These observations suggest a general facilitatory role for BAG‐1 in signal transduction pathways involved in the regulation of cell survival and possibly in the control of other cellular processes as well. How BAG‐1 accomplishes these disparate biochemical functions, however, is unclear. Using interaction cloning techniques, we have identified the molecular chaperones, Hsp70 and Hsc70, as BAG‐1‐binding proteins. The identification of Hsp/Hsc70 as an accessory protein of BAG‐1 suggests a possible role for chaperone interactions in regulating the activities of BAG‐1. Furthermore, BAG‐1 exhibits a novel activity, inasmuch as it functions as a potent inhibitor of chaperone‐mediated folding reactions in vitro. Hitherto, no inhibitors of chaperone activity have been described, making BAG‐1 the first such protein to be identified.
BAG‐1 interacts with the ATPase domain of Hsc70
During ligand blotting experiments using recombinant BAG‐1 protein as a probe, we noted an ∼70 kDa BAG‐1‐binding protein in extracts prepared from many different types of cells derived from several species (unpublished data). We therefore attempted to identify cDNAs encoding this evolutionarily conserved protein by screening a λgt‐11 expression cDNA library using GST–BAG‐1 protein as a probe, as well as by yeast two‐hybrid methods (Takayama et al., 1995; Takayama and Reed, 1996). Both approaches resulted in the cloning of cDNAs encoding Hsc70, with the overlapping region common to these cDNAs corresponding to amino acids 186–377 of the ATP‐binding domain of human Hsc70 (Figure 1A).

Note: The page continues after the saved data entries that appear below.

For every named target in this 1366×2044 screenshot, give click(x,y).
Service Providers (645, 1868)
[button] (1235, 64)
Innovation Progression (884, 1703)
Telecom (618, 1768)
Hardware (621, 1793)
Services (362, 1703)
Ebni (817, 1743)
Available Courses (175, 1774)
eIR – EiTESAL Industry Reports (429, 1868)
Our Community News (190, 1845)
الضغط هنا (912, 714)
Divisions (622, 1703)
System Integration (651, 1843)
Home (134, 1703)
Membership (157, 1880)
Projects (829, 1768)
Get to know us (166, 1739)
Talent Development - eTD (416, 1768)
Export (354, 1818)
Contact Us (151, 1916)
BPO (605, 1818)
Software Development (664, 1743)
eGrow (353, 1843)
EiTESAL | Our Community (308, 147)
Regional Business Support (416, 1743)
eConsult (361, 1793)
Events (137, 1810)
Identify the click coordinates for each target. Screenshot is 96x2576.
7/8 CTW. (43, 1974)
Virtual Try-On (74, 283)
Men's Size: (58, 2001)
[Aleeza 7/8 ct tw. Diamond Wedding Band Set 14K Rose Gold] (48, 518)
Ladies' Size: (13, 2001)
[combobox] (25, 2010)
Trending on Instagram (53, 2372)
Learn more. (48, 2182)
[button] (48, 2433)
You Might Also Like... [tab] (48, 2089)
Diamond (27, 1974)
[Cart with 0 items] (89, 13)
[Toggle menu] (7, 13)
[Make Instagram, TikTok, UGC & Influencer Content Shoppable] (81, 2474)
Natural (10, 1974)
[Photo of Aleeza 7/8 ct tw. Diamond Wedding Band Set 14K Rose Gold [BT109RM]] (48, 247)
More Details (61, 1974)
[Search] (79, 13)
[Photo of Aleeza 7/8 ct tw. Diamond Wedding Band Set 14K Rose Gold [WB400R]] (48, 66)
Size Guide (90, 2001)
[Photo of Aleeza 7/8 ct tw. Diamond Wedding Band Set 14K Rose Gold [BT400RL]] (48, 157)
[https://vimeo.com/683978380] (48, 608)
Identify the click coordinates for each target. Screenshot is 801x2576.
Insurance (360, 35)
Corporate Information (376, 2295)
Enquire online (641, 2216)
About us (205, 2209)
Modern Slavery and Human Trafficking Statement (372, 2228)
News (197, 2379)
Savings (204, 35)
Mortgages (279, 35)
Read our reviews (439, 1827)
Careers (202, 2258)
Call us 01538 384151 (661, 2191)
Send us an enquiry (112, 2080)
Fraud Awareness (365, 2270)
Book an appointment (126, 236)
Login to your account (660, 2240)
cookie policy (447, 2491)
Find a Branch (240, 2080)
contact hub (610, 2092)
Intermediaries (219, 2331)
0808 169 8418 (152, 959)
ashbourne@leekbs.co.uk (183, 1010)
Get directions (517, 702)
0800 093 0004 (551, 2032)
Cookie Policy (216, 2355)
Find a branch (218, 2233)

Indeed, two of the cDNA clones encoded only the ATPase domain of Hsc70 (clones #16 and #23), and were devoid of sequences corresponding to the peptide‐binding domain which can interact with proteins in non‐native conformations.
The interaction of these fragments of Hsc70 with BAG‐1 was readily demonstrable by two‐hybrid assays, regardless of whether Hsc70 and BAG‐1 were expressed as fusion proteins with an appended DNA‐binding domain or with an attached transactivation domain (Figure 1B). In contrast, neither Hsc70 nor BAG‐1 interacted in two‐hybrid assays with a number of control proteins, including Ras, lamin‐B or the cytosolic domains of Fas (CD95) and CD40 (Figure 1B and data not presented). Moreover, certain deletion mutants of BAG‐1 failed to display interactions with Hsc70 in two‐hybrid assays, such as a carboxy‐terminal truncation mutant missing the last 47 amino acids of BAG‐1 (Figure 1B), further implying a specific interaction between these two proteins.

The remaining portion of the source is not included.